TASKS:
1 > From the passage on the limited-slip axle service bulletin, translate this sentence into Spanish: "The bolts should be torqued to 24 foot pounds."
2 > In the passage on the limited-slip axle service bulletin, which fluid does Ford now recommend?

PASSAGE PROVIDED:
──────

There is a TSB regarding LSD chatter that applies to 2002-2004 Mustangs. The text has been included for your reference.

Note, Ford has changed the recommended fluid to 75W140 (Synthetic highly recommended due to increase service intervals).

Note, the gasket is not required. Instead, a bead of RTV silcone is put around the cover and bolt holes. The bolts should be torqued to 24 foot pounds. If over torqued, the cover will leak.

>>TSB 06-4-4

03/06/06

LIMITED SLIP AXLE CHATTER, SHUDDER, BINDING
SENSATION, OR VIBRATION DURING LOW SPEED
TURNING MANEUVERS

FORD:
2002-2004 Mustang, Explorer
2003-2004 Expedition
2004 F-150

LINCOLN:
2003 Navigator

MERCURY:
2002-2004 Mountaineer

This article supersedes TSB 06-02-16 to update the Service Procedure.

ISSUE
Some 2003-2004 Expedition, 2003 Navigator, 2004 F-150 vehicles equipped with a 9.75" or 8.8" limited slip rear axle, and 2002-2004 Explorer 4dr, Mountaineer, and Mustang vehicles equipped with 8.8" limited slip rear axle may exhibit a chatter shudder, a binding sensation, or a vibration during low speed turns. On 4X4 vehicles, the sensation may appear to be originating from the front axle or the steering gear.

──────

MATERIAL:
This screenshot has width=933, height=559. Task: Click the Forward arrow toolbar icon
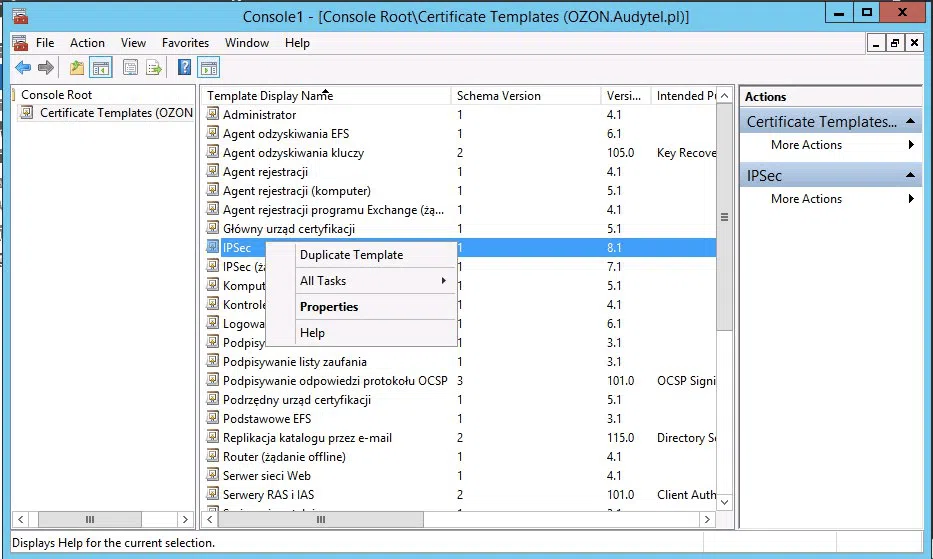[45, 68]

──────

ANSWERS PROVIDED:
1 > Los pernos deben apretarse a un par de 24 libras-pie.

2 > 75W140, with synthetic highly recommended.